The Runcitruncated 16-cell
The runcitruncated 16-cell is a uniform polytope in the tesseract family. Its surface consists of 80 cells (8 rhombicuboctahedra, 16 truncated tetrahedra, 24 cubes, 32 hexagonal prisms), 368 polygons (64 triangles, 240 squares, 64 hexagons), 480 edges, and 192 vertices.
The runcitruncated 16-cell may be constructed by radially expanding the rhombicuboctahedral cells of the cantellated tesseract outwards, and filling the gaps with truncated tetrahedra, cubes, and hexagonal prisms. It may also be constructed by radially expanding the truncated tetrahedral cells of the truncated 16-cell outwards, and filling in the gaps with suitable polyhedra.
The Near Side
We shall explore the structure of the runcitruncated 16-cell using its parallel projection into 3D, centered on one of its rhombicuboctahedral cells:
The above image shows the nearest cell to the 4D viewpoint: a rhombicuboctahedron. For clarity, we render all the other cells in a light transparent color, and only show the edges on this nearest cell.

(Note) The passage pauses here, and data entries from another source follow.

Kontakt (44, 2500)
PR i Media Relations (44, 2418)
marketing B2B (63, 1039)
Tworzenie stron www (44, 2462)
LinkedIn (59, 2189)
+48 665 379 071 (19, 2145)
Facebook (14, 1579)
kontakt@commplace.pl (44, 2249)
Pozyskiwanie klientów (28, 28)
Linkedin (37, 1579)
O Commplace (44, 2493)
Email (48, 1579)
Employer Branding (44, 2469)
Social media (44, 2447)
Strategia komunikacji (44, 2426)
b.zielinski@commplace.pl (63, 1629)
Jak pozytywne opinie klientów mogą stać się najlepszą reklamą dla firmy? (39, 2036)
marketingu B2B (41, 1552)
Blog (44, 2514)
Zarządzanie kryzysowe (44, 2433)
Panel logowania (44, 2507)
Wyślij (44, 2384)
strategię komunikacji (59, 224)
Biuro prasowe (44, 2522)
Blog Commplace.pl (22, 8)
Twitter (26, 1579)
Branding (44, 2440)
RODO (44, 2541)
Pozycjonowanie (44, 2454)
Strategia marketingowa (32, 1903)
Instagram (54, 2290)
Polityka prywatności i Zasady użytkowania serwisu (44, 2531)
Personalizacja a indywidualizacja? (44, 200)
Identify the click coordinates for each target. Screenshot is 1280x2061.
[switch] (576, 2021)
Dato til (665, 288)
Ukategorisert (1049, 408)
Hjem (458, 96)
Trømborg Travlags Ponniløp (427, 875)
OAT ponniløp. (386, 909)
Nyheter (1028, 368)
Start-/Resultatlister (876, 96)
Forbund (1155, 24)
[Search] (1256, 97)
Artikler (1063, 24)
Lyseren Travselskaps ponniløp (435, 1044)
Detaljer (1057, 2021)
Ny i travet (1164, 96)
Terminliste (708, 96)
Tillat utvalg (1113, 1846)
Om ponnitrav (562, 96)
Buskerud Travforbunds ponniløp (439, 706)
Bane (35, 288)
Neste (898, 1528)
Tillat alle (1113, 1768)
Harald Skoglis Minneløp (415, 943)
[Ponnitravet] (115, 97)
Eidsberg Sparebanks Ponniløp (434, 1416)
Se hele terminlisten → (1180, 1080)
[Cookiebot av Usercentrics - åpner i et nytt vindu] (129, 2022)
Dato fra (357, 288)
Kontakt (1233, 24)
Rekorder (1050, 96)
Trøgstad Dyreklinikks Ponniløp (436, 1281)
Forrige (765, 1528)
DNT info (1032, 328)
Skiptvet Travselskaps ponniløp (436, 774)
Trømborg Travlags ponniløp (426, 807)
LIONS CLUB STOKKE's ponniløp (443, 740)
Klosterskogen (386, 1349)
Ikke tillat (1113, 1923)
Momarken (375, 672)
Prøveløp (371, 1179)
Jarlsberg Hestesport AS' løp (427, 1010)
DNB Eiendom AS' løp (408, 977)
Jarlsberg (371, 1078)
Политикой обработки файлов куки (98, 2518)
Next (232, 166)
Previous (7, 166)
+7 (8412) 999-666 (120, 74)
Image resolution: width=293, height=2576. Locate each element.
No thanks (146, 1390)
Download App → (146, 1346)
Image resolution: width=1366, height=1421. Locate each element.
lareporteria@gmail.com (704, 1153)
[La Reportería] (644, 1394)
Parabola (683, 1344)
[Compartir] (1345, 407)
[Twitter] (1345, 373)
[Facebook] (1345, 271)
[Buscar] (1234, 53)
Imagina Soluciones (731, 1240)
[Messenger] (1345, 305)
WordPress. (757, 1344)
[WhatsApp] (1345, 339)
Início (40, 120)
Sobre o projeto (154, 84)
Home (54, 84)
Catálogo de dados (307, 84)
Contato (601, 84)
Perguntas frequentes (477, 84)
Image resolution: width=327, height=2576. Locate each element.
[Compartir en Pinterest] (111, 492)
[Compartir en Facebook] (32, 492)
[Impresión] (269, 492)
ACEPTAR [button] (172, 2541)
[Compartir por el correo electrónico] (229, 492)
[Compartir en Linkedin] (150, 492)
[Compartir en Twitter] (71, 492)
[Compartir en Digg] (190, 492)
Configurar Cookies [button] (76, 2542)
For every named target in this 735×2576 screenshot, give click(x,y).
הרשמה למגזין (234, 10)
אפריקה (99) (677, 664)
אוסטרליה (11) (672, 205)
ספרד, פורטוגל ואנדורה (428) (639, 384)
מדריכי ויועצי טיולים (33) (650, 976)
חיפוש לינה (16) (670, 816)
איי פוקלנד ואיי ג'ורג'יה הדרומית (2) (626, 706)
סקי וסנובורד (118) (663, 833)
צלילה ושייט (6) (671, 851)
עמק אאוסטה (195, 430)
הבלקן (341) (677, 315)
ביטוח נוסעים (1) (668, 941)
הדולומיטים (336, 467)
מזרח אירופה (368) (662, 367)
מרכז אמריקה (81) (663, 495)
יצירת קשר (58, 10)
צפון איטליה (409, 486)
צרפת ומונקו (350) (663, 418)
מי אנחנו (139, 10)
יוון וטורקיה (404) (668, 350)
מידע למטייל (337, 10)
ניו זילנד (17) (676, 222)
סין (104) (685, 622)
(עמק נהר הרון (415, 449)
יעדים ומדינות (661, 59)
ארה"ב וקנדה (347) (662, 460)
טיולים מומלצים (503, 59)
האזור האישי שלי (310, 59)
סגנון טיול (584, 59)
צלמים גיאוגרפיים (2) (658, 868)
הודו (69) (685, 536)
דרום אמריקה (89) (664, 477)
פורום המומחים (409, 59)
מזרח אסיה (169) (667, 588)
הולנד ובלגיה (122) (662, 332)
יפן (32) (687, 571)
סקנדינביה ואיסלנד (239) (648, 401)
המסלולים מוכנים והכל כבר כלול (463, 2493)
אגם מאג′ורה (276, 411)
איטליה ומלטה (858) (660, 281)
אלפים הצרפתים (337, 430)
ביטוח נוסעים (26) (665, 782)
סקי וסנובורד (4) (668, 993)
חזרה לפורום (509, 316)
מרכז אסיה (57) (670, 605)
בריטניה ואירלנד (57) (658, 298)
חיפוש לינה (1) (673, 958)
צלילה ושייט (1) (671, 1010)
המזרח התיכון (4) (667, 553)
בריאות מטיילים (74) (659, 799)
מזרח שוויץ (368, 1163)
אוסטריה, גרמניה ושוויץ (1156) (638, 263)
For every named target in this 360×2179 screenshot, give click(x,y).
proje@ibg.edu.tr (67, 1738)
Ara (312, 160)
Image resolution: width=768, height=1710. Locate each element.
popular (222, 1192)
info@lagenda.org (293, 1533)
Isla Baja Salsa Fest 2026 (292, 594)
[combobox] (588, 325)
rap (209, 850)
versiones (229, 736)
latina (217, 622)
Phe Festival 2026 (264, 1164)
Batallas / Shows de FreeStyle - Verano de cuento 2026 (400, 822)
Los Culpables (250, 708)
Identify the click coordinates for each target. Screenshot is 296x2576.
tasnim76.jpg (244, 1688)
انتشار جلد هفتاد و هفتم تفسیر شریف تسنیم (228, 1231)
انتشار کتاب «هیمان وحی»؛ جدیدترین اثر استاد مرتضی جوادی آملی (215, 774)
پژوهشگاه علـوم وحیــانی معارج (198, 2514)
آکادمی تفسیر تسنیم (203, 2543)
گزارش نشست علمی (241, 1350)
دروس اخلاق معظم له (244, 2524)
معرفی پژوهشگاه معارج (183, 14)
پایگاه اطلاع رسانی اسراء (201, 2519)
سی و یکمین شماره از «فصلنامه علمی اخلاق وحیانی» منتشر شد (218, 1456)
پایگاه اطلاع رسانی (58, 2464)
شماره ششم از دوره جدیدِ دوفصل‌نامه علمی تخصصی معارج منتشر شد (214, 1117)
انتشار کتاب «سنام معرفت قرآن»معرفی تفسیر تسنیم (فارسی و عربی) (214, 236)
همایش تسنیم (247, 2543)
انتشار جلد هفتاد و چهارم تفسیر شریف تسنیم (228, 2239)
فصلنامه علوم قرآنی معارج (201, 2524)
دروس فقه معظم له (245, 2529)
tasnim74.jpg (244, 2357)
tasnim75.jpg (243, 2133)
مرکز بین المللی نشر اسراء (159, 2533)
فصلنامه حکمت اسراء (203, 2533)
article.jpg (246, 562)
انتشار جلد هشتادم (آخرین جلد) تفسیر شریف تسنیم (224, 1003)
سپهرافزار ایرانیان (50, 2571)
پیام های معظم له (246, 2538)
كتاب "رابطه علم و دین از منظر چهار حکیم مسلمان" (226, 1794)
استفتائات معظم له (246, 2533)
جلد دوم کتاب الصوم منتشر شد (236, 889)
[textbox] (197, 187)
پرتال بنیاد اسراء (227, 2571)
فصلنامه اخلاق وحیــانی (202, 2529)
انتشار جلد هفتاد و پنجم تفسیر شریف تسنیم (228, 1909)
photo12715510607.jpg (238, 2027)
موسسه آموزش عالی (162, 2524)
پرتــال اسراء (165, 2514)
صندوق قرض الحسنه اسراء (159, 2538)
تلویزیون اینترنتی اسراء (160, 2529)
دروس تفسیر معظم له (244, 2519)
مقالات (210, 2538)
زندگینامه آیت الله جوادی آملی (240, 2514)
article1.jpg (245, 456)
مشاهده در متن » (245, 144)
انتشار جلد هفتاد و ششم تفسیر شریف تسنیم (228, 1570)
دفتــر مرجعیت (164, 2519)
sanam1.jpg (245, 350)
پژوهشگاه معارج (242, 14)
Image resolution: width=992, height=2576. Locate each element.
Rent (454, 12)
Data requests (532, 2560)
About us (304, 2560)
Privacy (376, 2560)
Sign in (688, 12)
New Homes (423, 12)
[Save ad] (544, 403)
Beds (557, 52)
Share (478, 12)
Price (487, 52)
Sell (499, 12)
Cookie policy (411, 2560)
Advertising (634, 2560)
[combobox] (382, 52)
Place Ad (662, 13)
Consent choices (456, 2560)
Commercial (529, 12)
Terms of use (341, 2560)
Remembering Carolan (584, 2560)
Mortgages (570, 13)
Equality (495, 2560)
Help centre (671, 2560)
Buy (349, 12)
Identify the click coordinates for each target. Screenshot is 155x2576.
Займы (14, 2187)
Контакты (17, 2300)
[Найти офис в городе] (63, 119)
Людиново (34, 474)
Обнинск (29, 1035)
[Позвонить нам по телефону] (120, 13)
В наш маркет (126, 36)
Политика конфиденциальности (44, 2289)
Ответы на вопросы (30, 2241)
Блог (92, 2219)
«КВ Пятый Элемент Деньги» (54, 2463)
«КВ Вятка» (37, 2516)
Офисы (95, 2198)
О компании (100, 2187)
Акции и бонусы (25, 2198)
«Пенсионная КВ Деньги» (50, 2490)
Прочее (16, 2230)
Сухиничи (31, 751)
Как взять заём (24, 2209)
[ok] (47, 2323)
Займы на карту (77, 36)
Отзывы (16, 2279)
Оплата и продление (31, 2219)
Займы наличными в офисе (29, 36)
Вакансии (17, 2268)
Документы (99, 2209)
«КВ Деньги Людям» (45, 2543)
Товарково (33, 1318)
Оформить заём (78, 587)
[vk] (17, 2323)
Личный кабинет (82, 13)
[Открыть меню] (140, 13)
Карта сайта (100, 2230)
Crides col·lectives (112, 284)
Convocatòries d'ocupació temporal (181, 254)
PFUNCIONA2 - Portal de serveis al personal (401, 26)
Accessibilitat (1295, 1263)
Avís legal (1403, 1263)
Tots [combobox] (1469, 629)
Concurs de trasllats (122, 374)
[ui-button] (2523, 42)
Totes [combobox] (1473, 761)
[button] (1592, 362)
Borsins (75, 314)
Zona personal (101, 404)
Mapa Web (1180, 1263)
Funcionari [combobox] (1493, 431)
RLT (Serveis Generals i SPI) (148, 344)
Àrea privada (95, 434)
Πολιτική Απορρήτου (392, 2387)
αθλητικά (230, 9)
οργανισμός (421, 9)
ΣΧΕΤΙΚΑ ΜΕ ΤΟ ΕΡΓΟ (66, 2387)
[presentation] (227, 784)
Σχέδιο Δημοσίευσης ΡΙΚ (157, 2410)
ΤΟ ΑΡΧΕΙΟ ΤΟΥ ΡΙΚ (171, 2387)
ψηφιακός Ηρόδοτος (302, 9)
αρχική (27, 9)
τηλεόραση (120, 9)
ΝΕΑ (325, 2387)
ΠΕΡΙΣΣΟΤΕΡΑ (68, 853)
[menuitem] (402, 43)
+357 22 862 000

The six axial square faces of this rhombicuboctahedron are joined to 6 cubes, shown next:
The other 12 square faces of the nearest cell are joined to 12 hexagonal prisms:
The triangular faces of the nearest cell are joined to 8 truncated tetrahedra:
Here are all these cells together:
These are all the cells on the near side of the runcitruncated 16-cell.
Following this are the cells on the “equator” of the runcitruncated 16-cell. There are 6 rhombicuboctahedral cells on the equator, as shown below:
For clarity, we've omitted the cells that we have seen so far. These rhombicuboctahedra have been foreshortened into octagons, because they are being seen from a 90° angle. In 4D, they are perfectly uniform rhombicuboctahedra.
These rhombicuboctahedra are connected to each other via 12 cubes:
These cubes have been foreshortened into squares, because they are being seen from a 90° angle. In 4D, they are perfectly regular cubes.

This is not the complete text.